START Information shown

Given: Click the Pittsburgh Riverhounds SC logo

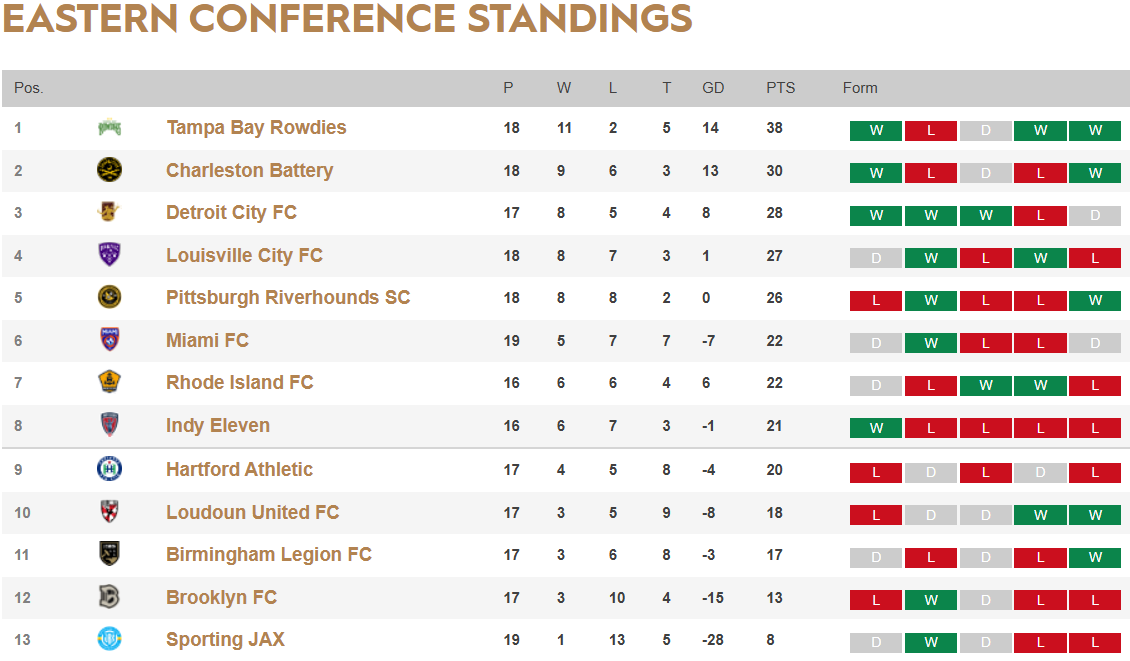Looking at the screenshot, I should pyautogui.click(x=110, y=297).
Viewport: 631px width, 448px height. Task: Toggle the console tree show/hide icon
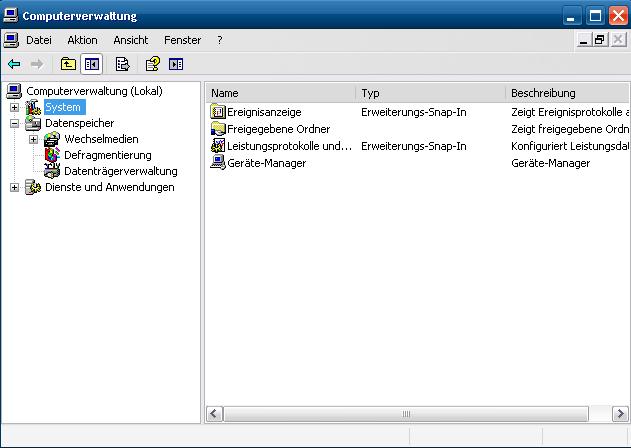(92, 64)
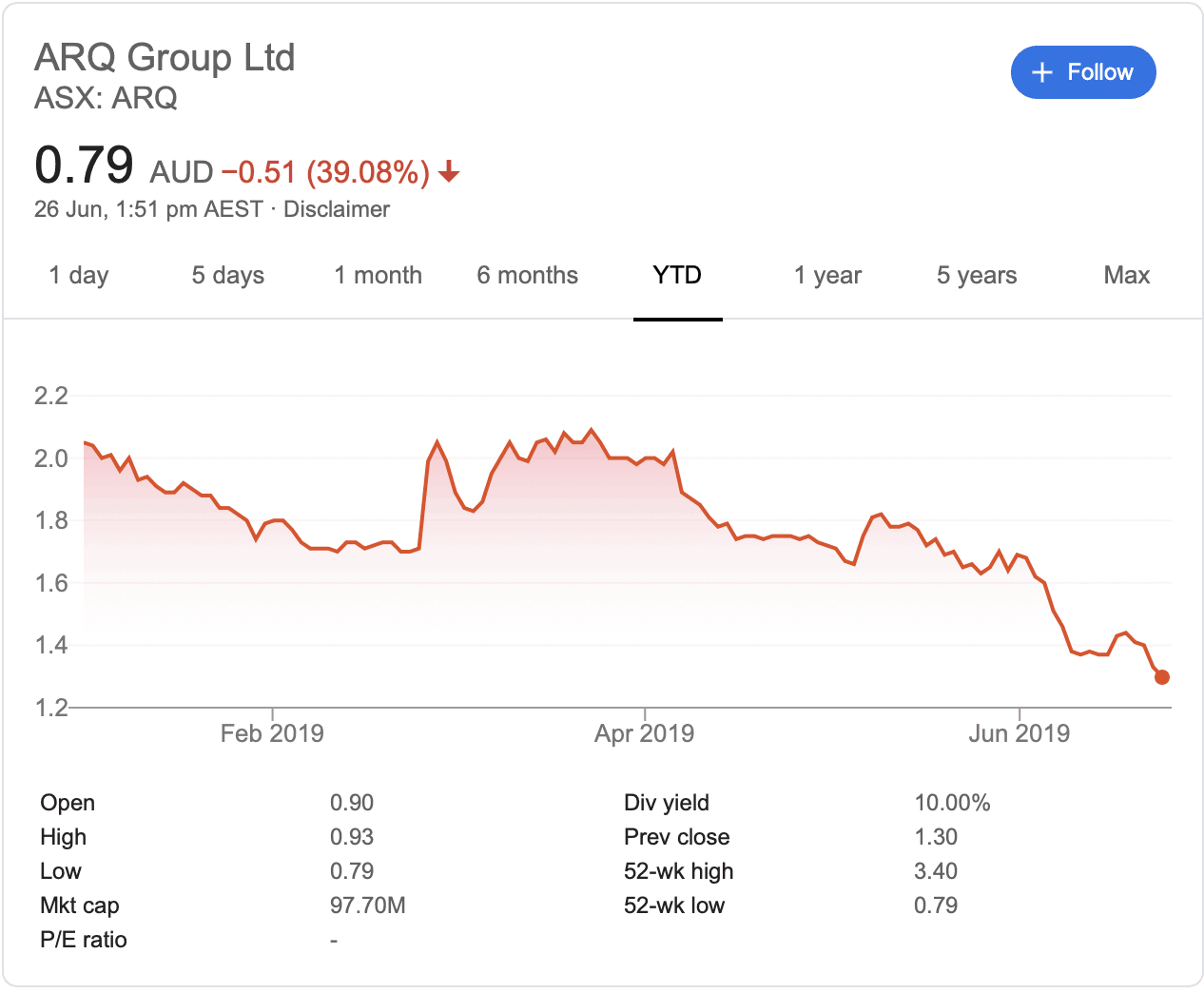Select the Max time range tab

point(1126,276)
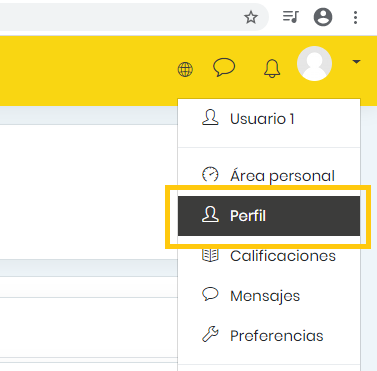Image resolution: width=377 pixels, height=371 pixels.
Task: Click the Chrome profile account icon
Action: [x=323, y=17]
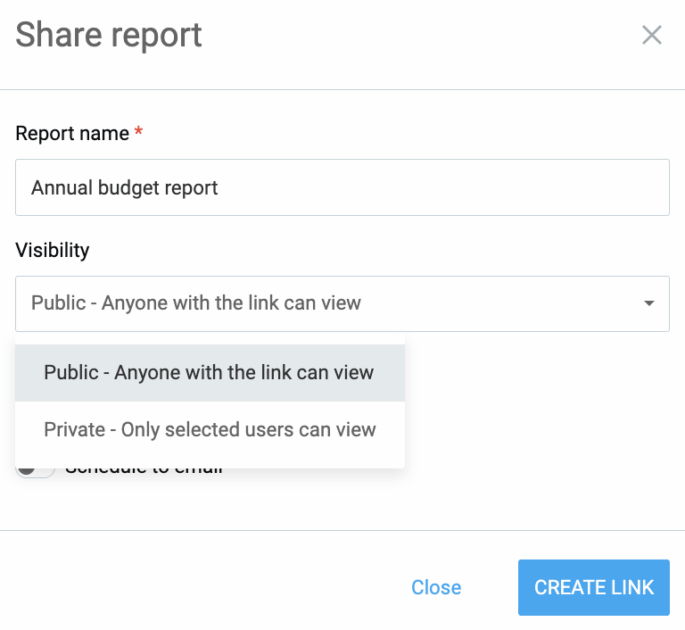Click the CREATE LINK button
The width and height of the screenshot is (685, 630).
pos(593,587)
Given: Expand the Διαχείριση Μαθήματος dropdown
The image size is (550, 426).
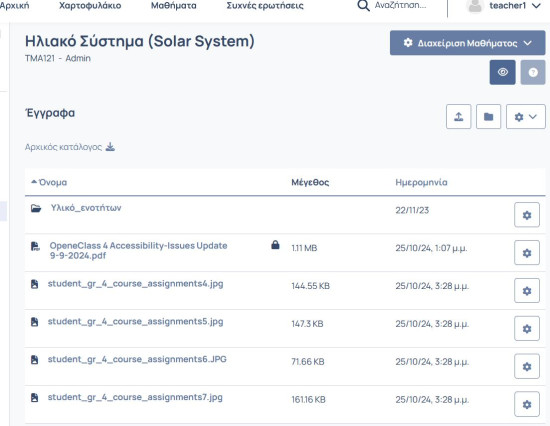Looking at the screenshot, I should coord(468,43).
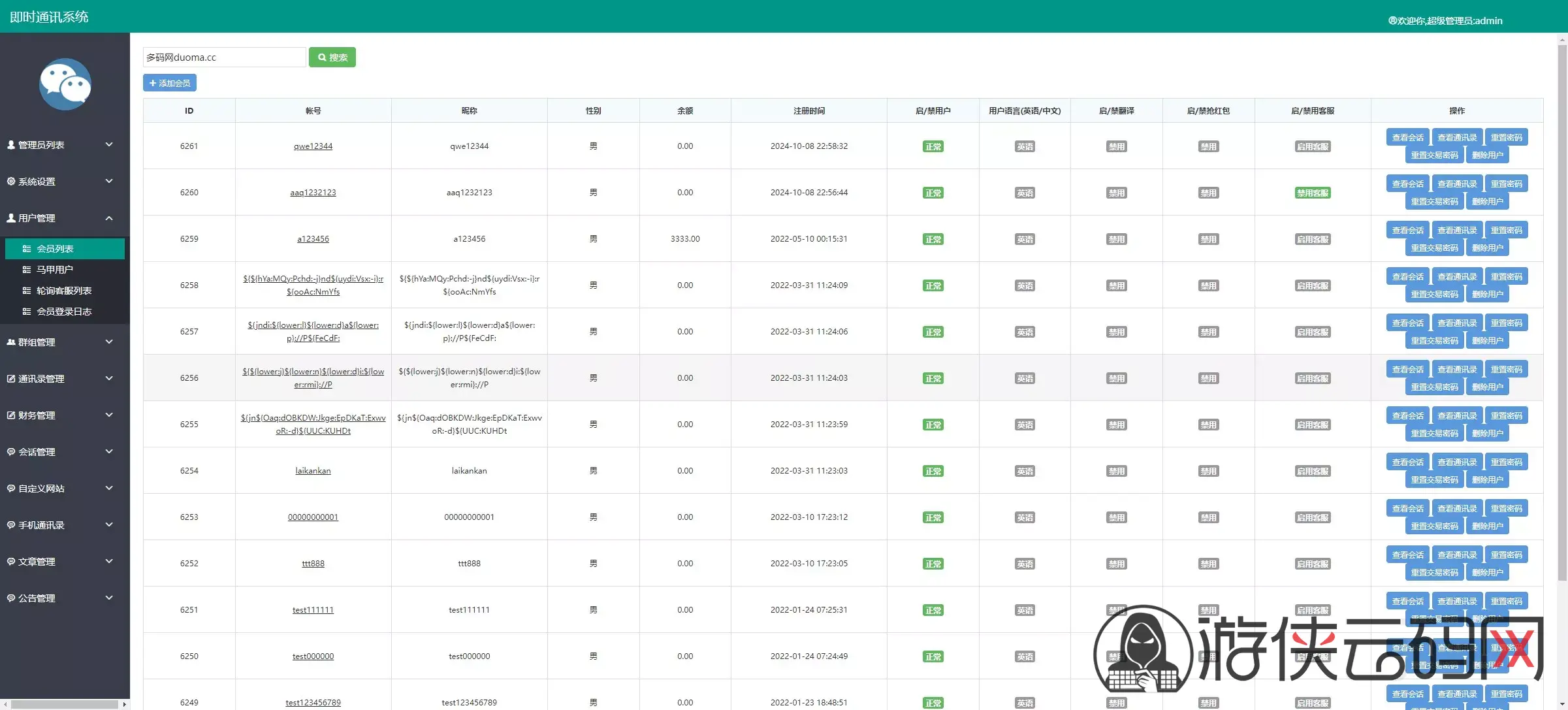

END Information shown

## [What the task asks]
Each line from the one containing "Viewport: 631px width, 448px" through the last line above should be retyped exactly, and no other line. Any picture is to be left out.

## [Response to this exercise]
Viewport: 631px width, 448px height. Task: Toggle the console tree show/hide icon
(92, 64)
Select the Max time range tab

point(1126,276)
Image resolution: width=377 pixels, height=371 pixels.
Task: Click the Chrome profile account icon
Action: [x=323, y=17]
Click the CREATE LINK button
The width and height of the screenshot is (685, 630).
pos(593,587)
Given: Expand the Διαχείριση Μαθήματος dropdown
The image size is (550, 426).
Looking at the screenshot, I should coord(468,43).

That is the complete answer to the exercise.